▶ DATA SUPPLIED:

== Segment start ==

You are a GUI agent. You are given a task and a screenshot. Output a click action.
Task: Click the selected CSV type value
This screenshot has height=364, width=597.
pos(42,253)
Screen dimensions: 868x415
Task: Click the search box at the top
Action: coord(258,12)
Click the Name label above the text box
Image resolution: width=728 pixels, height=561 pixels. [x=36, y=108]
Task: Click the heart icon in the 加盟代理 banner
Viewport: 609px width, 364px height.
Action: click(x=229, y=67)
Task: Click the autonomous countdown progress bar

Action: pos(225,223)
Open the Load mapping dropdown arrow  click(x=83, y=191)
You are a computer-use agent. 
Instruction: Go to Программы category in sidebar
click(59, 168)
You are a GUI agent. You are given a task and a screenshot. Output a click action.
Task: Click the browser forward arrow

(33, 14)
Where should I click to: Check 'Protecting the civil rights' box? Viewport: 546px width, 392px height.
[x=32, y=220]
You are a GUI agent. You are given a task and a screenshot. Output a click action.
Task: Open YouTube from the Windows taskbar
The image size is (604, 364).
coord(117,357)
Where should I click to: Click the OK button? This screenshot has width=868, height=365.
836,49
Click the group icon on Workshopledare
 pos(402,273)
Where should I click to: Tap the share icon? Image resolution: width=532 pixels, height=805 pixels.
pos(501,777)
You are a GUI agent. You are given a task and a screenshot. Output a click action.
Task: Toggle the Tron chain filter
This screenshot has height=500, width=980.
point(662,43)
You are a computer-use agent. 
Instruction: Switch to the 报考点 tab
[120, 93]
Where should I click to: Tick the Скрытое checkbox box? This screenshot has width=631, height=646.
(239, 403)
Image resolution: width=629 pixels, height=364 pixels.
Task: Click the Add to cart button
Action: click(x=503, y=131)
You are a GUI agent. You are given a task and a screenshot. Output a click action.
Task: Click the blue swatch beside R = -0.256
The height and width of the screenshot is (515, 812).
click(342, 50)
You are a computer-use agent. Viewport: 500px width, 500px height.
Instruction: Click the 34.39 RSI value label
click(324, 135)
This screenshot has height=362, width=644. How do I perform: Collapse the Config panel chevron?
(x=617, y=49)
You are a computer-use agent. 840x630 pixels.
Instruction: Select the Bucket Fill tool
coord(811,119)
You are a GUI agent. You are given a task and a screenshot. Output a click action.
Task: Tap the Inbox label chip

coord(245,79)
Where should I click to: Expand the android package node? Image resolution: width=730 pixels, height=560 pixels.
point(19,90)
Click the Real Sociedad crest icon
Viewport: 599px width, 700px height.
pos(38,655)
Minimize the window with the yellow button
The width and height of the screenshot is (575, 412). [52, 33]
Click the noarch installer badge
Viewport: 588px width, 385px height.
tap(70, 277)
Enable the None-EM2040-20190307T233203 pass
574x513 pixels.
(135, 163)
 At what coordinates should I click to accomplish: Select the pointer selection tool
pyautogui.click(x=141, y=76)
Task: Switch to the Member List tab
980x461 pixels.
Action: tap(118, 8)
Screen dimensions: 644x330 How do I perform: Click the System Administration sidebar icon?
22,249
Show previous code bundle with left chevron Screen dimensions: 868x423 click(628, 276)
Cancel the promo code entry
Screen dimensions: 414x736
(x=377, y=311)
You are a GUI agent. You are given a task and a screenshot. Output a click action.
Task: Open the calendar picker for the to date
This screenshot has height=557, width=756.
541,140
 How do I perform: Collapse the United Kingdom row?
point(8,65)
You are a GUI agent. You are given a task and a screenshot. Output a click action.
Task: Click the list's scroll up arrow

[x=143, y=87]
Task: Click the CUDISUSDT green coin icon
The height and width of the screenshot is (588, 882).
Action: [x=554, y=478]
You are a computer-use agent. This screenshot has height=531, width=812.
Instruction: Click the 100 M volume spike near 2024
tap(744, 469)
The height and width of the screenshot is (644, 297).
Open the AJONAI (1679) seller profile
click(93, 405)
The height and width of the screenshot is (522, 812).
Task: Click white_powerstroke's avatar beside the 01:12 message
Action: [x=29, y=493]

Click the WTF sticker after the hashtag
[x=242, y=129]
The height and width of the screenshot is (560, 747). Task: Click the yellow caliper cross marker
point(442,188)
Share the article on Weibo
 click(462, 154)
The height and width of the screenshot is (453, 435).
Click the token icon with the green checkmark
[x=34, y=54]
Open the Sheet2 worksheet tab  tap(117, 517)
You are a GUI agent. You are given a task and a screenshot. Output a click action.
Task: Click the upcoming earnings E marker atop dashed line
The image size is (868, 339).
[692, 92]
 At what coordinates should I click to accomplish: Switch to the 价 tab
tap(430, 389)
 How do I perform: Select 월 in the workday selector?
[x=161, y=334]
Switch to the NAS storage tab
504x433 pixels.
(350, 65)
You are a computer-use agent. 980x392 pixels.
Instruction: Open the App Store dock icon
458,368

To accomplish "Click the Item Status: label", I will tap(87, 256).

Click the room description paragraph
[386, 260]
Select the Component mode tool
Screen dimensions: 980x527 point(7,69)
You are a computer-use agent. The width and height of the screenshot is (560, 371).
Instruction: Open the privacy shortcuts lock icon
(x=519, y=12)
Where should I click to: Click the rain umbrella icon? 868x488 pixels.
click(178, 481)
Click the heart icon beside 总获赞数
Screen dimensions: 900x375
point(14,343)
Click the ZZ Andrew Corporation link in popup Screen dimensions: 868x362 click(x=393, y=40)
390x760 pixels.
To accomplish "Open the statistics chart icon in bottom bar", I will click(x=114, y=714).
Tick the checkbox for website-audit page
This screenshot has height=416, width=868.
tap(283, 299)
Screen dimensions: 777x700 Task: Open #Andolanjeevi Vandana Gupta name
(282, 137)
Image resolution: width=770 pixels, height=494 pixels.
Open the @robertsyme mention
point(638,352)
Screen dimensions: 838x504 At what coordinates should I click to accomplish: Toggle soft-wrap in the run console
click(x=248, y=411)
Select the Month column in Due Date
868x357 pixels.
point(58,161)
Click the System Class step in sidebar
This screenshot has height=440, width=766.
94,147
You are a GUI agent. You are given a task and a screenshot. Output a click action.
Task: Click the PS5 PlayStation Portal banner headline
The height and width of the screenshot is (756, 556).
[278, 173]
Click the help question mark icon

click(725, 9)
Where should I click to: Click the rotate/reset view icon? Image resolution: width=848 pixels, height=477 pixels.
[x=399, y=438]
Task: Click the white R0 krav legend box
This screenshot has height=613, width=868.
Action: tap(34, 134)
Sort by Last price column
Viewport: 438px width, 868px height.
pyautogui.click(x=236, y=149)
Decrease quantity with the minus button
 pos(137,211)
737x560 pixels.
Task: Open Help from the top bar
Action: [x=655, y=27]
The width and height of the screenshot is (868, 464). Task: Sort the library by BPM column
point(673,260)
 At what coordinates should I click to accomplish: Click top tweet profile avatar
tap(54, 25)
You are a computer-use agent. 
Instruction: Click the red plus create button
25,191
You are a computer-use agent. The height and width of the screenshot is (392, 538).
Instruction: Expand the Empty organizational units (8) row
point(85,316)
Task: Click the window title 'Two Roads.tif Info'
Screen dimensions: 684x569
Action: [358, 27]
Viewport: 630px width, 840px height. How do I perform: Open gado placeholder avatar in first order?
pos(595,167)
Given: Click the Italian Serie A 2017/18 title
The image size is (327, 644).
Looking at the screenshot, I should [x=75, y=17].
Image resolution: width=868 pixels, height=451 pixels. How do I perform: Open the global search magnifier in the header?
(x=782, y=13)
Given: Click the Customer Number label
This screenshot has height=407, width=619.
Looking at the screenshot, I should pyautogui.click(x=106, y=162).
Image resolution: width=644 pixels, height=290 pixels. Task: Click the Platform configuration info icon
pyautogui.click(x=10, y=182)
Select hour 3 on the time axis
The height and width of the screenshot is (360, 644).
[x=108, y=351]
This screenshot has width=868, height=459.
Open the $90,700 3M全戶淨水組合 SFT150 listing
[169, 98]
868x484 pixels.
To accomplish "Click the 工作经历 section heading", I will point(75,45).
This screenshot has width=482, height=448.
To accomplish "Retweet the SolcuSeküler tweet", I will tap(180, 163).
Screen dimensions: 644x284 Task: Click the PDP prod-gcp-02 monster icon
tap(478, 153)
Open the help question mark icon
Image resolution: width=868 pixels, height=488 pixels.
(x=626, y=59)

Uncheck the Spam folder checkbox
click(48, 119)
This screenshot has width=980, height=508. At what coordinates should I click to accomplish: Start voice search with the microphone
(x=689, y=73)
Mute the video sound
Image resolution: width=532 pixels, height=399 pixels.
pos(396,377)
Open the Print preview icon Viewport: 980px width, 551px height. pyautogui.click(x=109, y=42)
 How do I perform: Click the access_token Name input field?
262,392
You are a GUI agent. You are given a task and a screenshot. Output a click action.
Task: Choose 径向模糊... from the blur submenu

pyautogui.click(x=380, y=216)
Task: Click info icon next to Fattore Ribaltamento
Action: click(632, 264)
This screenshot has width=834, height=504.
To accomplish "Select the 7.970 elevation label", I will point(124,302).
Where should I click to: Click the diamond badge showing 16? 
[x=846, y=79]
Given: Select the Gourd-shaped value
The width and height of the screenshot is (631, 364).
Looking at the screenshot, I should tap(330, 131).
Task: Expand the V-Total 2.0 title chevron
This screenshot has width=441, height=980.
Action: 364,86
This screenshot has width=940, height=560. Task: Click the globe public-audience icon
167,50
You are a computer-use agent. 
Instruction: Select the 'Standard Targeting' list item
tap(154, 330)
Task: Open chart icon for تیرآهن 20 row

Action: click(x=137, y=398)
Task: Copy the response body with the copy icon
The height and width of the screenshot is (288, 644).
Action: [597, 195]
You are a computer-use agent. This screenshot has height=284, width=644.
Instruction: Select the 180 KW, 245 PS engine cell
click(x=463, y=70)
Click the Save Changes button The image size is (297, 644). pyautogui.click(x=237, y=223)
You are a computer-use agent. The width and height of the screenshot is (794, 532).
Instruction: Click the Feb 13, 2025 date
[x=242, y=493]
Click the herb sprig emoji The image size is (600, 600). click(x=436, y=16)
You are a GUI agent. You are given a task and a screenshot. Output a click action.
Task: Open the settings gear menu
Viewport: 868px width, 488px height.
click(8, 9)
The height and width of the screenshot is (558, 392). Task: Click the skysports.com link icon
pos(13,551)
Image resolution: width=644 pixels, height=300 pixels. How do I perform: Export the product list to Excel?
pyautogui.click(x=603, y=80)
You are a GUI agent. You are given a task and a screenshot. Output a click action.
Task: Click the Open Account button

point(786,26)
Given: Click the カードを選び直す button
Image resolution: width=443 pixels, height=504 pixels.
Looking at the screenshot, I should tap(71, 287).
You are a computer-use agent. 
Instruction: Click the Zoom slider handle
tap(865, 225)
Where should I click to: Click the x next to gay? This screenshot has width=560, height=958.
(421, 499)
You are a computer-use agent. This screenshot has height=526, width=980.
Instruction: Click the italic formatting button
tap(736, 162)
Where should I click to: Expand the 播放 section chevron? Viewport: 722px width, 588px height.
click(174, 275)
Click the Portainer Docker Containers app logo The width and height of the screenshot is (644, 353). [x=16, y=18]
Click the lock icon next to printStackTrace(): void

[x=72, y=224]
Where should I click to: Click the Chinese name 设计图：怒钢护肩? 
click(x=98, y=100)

== Segment end ==

▶ WHAT IS NEEDED:
All lines from the opening of the records through the line where "Task: Click the heart icon in the 加盟代理 banner" occurs are to be output verbatim. No other line belongs in the answer.

▶ SOLUTION TO THIS PROBLEM:
You are a GUI agent. You are given a task and a screenshot. Output a click action.
Task: Click the selected CSV type value
This screenshot has height=364, width=597.
pos(42,253)
Screen dimensions: 868x415
Task: Click the search box at the top
Action: coord(258,12)
Click the Name label above the text box
Image resolution: width=728 pixels, height=561 pixels. [x=36, y=108]
Task: Click the heart icon in the 加盟代理 banner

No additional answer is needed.